有名なのは抗生物質のペニシリンの発見だ。アレクサンダー・フレミングが培養液に青カビを混入させたことで発見されたことを聞いたことがある人もいるだろう。
この世紀の発見は片付けが苦手なフレミングが夏休みの間、研究室にシャーレを放置したことやロンドンの気象条件が重なり、偶然見つかった。彼も1945年にノーベル生理学・医学賞を受賞している。
もし、彼らがそのまま家でお茶を飲んでいたり、シャーレを捨てていたりしたら、ノーベル賞を取り損なったかもしれない。日本の研究者でもノーベル化学賞受賞者の田中耕一氏は試料に混ぜる混合物の材料を間違えたことが結果的に奏功した。本庶佑氏もがんに効くことを全く狙っていないのに結果的にがんに効く薬を発見してノーベル生理学・医学賞を受賞した。
では、彼らは「運がよかっただけなのか」といわれるとそう簡単には片づけられない。予期せぬ発見には「運」だけではたどり着かない。偶然を見逃さない姿勢や創造力が重要になることはいうまでもない。
実験や研究は結果をある程度、予測して取りかかる。そうすると、実験している当事者は周りが見えなくなり、予測していない出来事に気がつかないことが多くなってしまう。
そうした落とし穴にはまらずに、計画した実験や研究の結果以外にどれだけ注意を払えるかが運命の分かれ道になる。
どうすれば予想外の出来事に注意を払えるか。これは、結局は結果をひたすら求めるのではなく、行為そのものを楽しんでいるかどうかにかかっている。

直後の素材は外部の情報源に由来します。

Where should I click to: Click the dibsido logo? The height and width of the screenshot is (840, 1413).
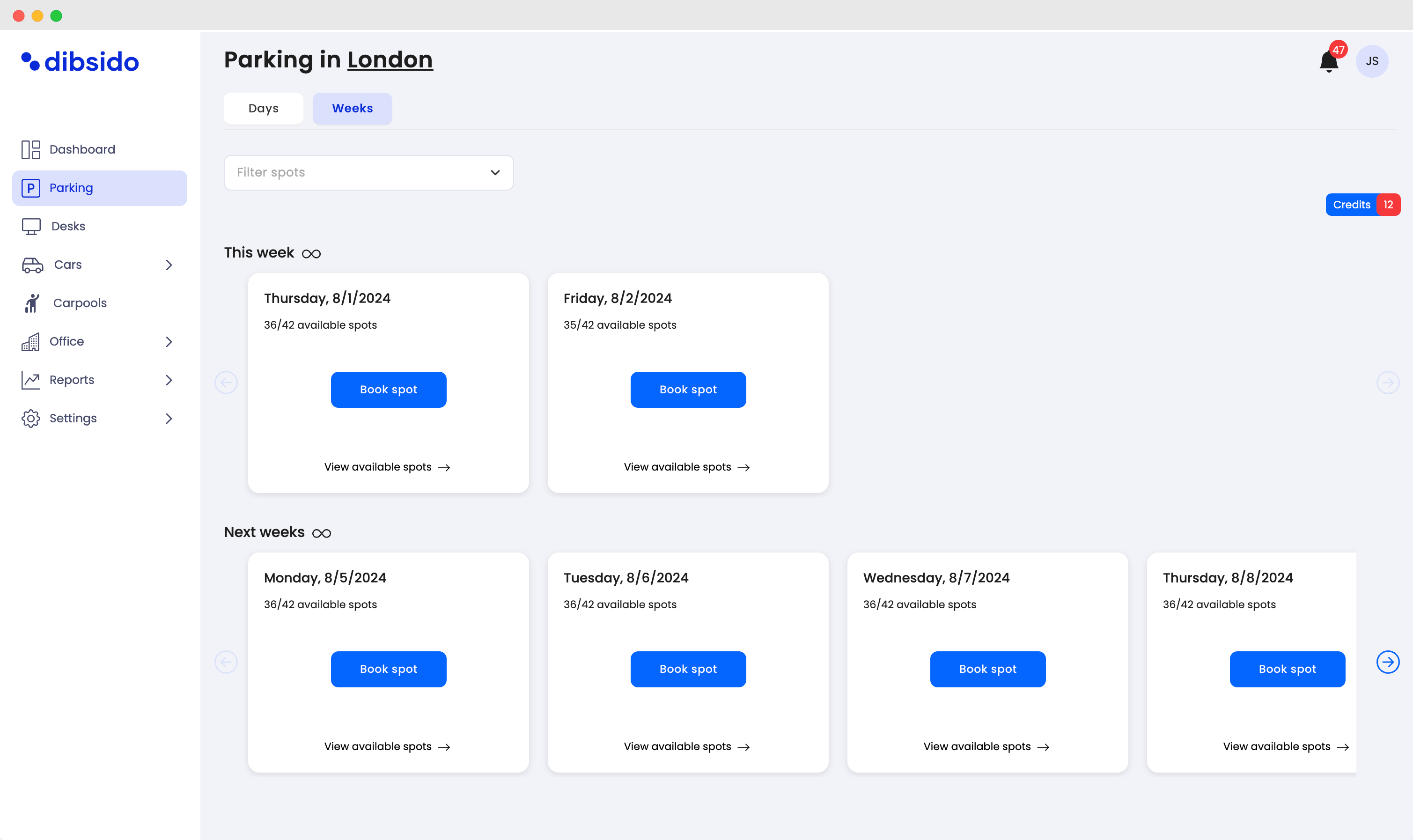[80, 61]
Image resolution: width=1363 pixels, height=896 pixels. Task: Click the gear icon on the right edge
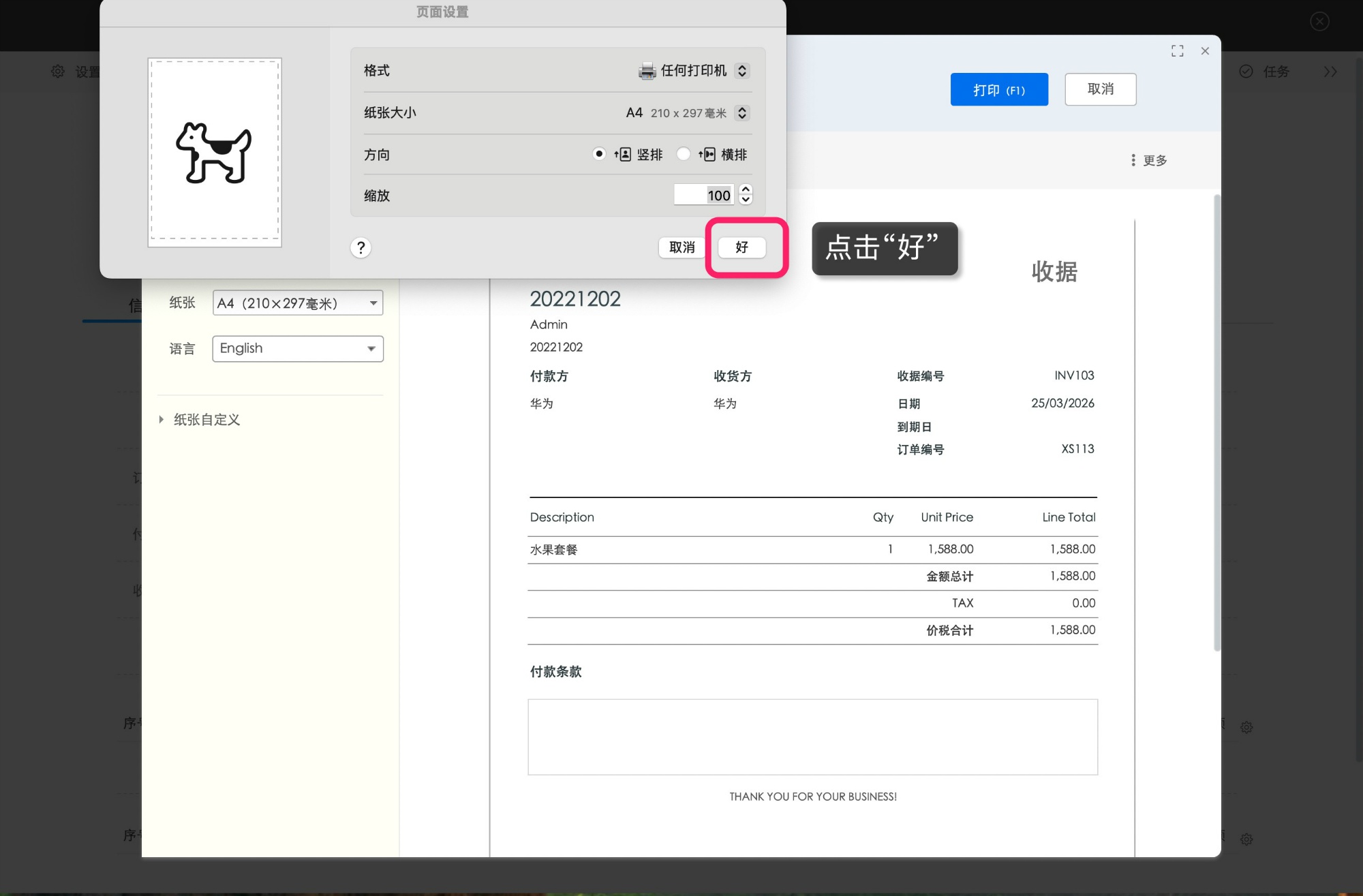point(1247,727)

ひたすら自らが求める結果だけを追い求めていては面白いものに遭遇していても見過ごしてしまう。楽しんでいるからこそ、想定していなかった気づきもえられる。予想通り、計画通りいかなくても、その偶然を楽しめる。
これは科学者でなくても、多くの人の日常にも当てはまる。
例えば、毎日の通勤路をただただ歩いている人と、楽しみながら歩いている人では見えている景色は違うはずだ。街を目的もなくぶらついていて、昨日まで気づかなかった様々なものに出合えたり、仕事と関係ない本や情報に目を通したことが仕事に役立ったりした経験は誰もがあるはずだ。
情報があふれる社会は不確実性を可能な限り減らすことが可能だ。旅行に行くにしても瞬時に人気スポットや交通手段が示される。電車のみならず徒歩の所要時間もある程度正確に予測できる。だが、予測可能な生活の延長線上には予想を上回る楽しさはない。
結果ではなく行為を楽しむ。その先には思いもよらぬ楽しさが待っている。